1. Wash hands. 2. Remove the pillow and place it on the chair. 3. Remove the top linen. 4. Fold the draw sheet. Bring the opposite end to the middle of the bed and fold them into three. Place it over the chair. 5. Roll the mackintosh and place it on the chair. 6. Remove the bottom sheet and soiled mattress cover. 7. Dust the mattress with a dry duster. 8. Place the bottom sheet on the mattress and tuck it securely at the top on the near side. 9. Make a mitred corner and tuck at the foot end. Tuck the sheet along the sides. 10. Place the mackintosh nearly 37 cm from the head and tuck it along the sides. 11. Place the top sheet. 12. Place the blanket over the top sheet 15 to 20 cm below from the top of the mattress.

13. Put the pillowcase on the pillow and place the pillow at the head end.

Types of bed making -

1. Closed bed 2. Open bed 3. Admission bed 4. Occupied bed 5. Operation bed or post-anaesthetic bed or recovery bed 6. Cardiac bed 7. Fracture bed 8. Amputation bed or stump bed or divided bed

9. Blanket bed

Closed bed -

The closed bed is an empty bed, which is covered with the top linen so that all linen beneath the linen is fully protected from dust and dirt while waiting for the patient admission.
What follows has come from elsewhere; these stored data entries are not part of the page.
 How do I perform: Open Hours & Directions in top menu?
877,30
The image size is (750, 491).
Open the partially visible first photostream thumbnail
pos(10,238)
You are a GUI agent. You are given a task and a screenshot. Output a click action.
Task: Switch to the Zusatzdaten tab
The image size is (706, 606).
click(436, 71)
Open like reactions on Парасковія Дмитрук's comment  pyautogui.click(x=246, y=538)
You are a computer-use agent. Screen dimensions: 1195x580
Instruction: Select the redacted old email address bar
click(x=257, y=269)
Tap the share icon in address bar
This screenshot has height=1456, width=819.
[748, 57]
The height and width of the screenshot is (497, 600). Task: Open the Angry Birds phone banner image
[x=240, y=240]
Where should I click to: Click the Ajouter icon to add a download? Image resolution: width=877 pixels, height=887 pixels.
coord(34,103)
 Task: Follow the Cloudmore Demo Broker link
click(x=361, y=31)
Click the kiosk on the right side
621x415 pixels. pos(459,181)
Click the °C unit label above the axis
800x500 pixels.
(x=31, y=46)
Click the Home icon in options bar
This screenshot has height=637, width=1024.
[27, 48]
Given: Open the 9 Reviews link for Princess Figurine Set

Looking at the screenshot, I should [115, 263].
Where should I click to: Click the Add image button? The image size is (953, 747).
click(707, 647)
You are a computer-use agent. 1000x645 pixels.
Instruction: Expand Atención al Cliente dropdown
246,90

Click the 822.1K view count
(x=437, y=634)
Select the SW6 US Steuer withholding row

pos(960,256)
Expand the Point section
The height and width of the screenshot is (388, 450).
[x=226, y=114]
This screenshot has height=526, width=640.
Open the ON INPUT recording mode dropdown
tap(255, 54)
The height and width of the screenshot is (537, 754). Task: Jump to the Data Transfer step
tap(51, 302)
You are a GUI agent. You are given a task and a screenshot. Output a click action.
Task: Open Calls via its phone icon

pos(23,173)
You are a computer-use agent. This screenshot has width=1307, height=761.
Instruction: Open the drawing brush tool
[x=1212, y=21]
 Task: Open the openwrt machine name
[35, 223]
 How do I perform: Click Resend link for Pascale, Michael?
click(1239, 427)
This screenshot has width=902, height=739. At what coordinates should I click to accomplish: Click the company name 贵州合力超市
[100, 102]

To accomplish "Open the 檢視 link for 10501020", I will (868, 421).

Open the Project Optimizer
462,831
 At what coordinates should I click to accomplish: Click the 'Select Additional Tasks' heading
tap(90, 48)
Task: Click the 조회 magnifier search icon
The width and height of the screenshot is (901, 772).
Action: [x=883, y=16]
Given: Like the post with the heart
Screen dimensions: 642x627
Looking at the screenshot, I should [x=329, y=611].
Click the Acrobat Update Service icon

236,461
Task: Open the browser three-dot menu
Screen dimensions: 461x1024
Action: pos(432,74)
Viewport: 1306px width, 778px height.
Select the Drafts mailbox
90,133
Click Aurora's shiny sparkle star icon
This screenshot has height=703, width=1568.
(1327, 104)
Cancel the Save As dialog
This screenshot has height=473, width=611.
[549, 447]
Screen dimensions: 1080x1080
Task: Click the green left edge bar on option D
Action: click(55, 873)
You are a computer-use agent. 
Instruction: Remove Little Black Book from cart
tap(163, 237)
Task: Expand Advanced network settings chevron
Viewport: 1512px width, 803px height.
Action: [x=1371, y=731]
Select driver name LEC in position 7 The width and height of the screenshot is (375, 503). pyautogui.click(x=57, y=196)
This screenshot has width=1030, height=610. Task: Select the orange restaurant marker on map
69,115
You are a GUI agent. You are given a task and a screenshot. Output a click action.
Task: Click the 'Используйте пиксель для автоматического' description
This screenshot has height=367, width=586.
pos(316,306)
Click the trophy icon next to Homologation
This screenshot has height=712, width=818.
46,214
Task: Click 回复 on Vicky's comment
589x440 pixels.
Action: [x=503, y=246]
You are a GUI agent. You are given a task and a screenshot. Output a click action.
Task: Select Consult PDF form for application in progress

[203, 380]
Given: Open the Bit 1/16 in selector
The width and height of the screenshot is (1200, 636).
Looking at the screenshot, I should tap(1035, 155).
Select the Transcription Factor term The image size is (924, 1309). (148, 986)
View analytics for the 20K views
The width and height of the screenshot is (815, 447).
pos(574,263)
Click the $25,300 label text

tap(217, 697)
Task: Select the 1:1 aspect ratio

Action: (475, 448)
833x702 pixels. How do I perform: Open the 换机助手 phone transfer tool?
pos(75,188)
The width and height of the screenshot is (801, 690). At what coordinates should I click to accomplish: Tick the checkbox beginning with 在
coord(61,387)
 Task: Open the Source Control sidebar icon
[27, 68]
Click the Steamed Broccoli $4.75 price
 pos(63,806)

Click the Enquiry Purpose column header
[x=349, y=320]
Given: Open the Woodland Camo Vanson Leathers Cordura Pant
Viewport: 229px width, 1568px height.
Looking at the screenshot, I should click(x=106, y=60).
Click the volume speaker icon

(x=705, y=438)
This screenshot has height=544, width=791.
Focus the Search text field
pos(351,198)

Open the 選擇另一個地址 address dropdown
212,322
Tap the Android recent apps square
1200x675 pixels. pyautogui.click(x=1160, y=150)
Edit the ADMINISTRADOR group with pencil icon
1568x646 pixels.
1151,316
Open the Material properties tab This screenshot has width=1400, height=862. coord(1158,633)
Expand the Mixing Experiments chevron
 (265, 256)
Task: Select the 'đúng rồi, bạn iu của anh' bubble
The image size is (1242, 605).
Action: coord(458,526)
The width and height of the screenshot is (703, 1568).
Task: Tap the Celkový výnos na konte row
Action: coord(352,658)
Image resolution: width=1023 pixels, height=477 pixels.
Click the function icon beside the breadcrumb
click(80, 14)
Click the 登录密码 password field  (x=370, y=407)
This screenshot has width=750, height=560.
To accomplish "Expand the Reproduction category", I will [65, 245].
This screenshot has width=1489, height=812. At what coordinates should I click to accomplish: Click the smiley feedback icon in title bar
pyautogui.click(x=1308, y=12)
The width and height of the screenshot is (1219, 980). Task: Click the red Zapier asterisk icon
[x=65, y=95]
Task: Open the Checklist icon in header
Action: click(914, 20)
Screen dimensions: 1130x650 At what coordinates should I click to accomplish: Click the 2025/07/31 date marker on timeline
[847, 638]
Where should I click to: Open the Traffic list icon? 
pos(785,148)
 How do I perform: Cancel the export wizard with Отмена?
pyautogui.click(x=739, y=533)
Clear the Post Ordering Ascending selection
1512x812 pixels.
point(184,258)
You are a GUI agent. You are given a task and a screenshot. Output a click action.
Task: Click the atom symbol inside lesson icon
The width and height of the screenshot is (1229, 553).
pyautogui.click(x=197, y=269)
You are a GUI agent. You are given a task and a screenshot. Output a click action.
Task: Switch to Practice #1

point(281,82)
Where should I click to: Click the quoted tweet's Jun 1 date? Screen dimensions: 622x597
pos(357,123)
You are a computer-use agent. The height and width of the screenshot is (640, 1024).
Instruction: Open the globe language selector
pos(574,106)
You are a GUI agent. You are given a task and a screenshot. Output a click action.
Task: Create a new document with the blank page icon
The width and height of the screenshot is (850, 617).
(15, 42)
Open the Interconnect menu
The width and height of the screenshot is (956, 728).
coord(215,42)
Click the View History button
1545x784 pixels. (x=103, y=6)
The closed bed is uncovered when the client is admitted.

Open bed -

The term open bed is used to describe the hospital bed when it is about to be occupied by a client. It is made either for a new client or an ambulatory client.

Admission bed -

The admission bed is made as an open bed. The client gets into the bed after a bath and changing into a hospital dress if it is a custom in the hospital.

Occupied bed -

This is to make a bed with the client in. This is made for a client who cannot get out of bed. The preparation and the aftercare of the client will be the same as in an open bed.

Operation bed or post-anaesthetic bed or recovery bed -

It is prepared for a client who is recovering from the effects of anaesthesia following a surgical operation.

Cardiac bed -

A cardiac bed is used to help the client to assume a sitting position that can afford him the greatest amount of comfort with the least strain. The main purpose of the cardiac bed is to relieve dyspnoea caused by cardiac disease.

Fracture bed -

It uses for a client with a fracture of the trunk or extremities to provide firm support by the use of a firm mattress that rests on a fracture board or bed board.

Amputation bed or stump bed or divided bed -

An amputation bed is used after the amputation of the leg to take the weight of the bedclothes off the site of the operation.

Blanket bed -

The blanket bed is made for a client who is suffering from renal disease to promote elimination through the skin.